*** Begin section ***

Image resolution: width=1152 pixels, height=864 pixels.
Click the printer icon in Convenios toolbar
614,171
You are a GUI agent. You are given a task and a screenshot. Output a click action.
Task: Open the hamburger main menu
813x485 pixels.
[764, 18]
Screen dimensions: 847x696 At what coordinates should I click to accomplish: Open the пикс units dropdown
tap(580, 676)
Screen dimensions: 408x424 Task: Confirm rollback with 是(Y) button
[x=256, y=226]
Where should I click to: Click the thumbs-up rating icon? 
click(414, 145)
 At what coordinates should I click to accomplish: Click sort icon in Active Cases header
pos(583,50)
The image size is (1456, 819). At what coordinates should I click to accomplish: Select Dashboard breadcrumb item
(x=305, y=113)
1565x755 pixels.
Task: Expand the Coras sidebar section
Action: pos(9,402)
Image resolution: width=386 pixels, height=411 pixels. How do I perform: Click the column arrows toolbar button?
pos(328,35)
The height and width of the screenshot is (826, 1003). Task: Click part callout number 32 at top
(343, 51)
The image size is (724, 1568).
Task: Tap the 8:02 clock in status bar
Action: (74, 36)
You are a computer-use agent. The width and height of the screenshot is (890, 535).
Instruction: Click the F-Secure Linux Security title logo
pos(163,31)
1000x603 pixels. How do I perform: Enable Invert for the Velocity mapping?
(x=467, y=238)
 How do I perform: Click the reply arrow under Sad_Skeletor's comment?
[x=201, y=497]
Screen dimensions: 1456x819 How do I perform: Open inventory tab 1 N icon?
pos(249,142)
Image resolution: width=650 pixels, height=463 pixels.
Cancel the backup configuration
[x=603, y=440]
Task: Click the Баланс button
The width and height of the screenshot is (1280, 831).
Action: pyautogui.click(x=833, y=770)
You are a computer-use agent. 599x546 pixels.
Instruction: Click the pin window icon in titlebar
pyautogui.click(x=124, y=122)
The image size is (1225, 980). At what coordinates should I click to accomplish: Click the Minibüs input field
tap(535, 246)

*** End section ***

### Problem details
Only the lines with the string "computer" are wanted; pick them out of the records above and copy them.

### Solution
You are a computer-use agent. The width and height of the screenshot is (890, 535).
You are a computer-use agent. 599x546 pixels.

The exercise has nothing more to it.